Bono diria em entrevista que se considerava um gênio com o trabalho de “Zooropa”, mas depois cairia na real. Edge foi mais realista desde o princípio, e via o trabalho apenas como um interlúdio. Um bom interlúdio.

O disco produziu poucos hits, como “Stay (So Far, So Close)”, embora algumas músicas tenham sua força como a própria “Zooropa” e seja retocada nas turnês. Por sua vez, o disco, musicalmente, tinha pouco a oferecer, ao mesmo tempo que agradava a fãs famintos e às novas hordas criadas com “Achtung Baby”.

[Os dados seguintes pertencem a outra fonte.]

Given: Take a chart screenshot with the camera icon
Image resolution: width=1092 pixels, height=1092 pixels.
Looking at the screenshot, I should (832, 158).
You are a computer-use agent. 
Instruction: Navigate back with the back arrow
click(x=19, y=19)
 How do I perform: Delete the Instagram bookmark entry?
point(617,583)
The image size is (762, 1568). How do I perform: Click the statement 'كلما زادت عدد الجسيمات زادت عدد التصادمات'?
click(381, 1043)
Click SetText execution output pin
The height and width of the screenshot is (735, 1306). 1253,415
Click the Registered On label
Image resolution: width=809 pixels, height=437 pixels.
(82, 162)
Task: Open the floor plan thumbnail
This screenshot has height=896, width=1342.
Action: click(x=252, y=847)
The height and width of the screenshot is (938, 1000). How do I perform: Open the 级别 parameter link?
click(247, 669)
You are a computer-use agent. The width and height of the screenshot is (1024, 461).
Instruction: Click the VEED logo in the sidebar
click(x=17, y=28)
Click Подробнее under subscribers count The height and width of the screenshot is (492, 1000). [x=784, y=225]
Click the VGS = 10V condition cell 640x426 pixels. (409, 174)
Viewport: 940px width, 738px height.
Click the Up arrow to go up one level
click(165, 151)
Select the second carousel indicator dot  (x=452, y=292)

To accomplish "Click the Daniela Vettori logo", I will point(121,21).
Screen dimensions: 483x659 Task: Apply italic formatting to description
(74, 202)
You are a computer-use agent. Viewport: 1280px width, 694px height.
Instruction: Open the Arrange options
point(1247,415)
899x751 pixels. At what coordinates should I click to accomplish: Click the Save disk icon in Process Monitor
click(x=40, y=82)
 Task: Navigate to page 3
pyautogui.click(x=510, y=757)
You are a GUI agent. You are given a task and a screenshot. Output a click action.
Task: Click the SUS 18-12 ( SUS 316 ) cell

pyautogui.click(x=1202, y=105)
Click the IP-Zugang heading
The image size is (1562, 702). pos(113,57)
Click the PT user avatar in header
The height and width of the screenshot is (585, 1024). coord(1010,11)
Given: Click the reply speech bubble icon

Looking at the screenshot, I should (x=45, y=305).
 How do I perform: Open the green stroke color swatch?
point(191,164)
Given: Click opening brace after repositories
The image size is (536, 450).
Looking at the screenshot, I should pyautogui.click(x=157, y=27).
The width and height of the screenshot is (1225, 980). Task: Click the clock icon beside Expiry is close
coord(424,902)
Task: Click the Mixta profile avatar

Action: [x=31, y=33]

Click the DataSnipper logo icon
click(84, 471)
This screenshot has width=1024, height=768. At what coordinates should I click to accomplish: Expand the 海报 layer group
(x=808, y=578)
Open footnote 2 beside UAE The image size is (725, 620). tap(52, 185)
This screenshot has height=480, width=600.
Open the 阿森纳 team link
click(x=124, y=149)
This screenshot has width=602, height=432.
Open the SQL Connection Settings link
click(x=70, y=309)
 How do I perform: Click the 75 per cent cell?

Tinha tudo para não ser levado a sério e ser apenas fruto de um rebordosa do “Achtung Baby”. Mas sua experiência laboratorial definiu muito o que viria a ser o U2 no novo século que se aproximava. Eles mesmo afirmaram que foi uma das melhores experiências enquanto trabalho em estúdio.

Quase 20 anos depois, “Zooropa” (o disco completa duas décadas em 5 de julho de 2013) ainda encontra lugar no mundo por vias muito tortas, ao ter antecipado os sentimentos de um bloco cujas expectativas se derretem numa crise tão inesperada quanto surreal, em meio a algo que, por concepção, deveria ser tão coeso.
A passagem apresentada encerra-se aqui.